Le film fut tourné in situ, d’abord dans les Carpathes, avec les habitants de Toukhla, Skole, Klymets, descendants des montagnards qui arrêtèrent un moment les hordes mongoles. Pour des raisons climatiques et économiques, il le fut aussi en Kirghizie, mais se heurta aux difficultés que représentaient l’altitude à laquelle devaient s’effectuer les prises de vues et l’impossibilité d’acheminer les groupes électrogènes. A défaut de projecteurs, de grands miroirs réfléchissants éclairèrent des scènes grandioses sous un soleil de plomb, méthode empruntée à Perestiani (Les Diablotins rouges).
Pour certains, le film d’Ossyka reste marqué par un manichéisme militant qui, au second degré, peut être perçu comme une mise en garde contre le péril jaune. Cependant, cette ultime création de l’Ecole poétique de Kiev est doublée d’un patriotisme sui generis, à cent lieues d’un sentiment supranational comme l’exige la culture marxiste. Initialement, le film n’est soumis à aucune doctrine délétère ou théorie de la lutte des classes, rappelant que les Carpathes sont les derniers contreforts de l’Europe libre, où depuis la nuit des temps se manifeste une résistance politique, religieuse, économique et culturelle. Cependant, avant que ne s’abatte une chape de plomb sur les dernières résistances artistiques et intellectuelles en Ukraine, et avant que le film d’Ossyka ne soit interdit d’écran dès 1972, Zakhar Berkout a juste le temps de franchir le rideau de fer. Présenté en France aux Journées de Poitiers, en 1973, il restera néanmoins un chef-d’œuvre inconnu à l’étranger.

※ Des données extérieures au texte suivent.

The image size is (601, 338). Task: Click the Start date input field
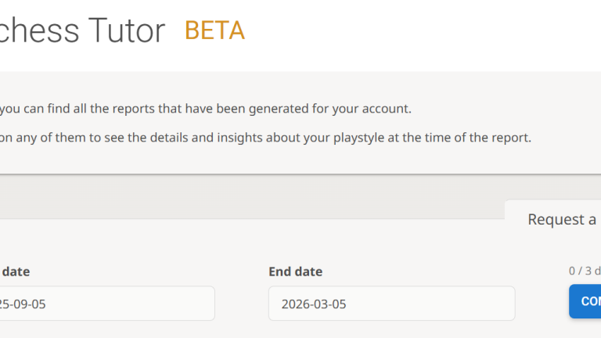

Ce film a aussi le mérite d’être interprété par les piliers de l’Ecole poétique de Kiev, et notamment par Antonina Leftiï (Myroslava), qui joue son plus beau rôle dans le cinéma ukrainien, Ivan Havrylouk (Maxime), Ivan Mylolaïtchouk (Lubomir), Boryslav Brondoukov (Bouroundaï), Bolot Beïchenaliev (Péta, le superbe chef mongol aux yeux d’argus). Mais la palme de l’interprétation revient à Kostiantyn Stepankov qui, par sa performance dramaturgique shakespearienne ne cède en rien à celle de Symtchytch dans le rôle-titre
C’est dans le plan final qu’est crypté le dernier message de l’Ecole de Kiev et, dans une certaine mesure, de la cinématographie ukrainienne tout entière. Il est le dernier maillon d’une chaîne constitué par un demi-siècle de cinéma dont les fondements furent jetés par Alexandre Dovjenko, l’inspirateur de plusieurs générations de cinéastes ukrainiens et étrangers.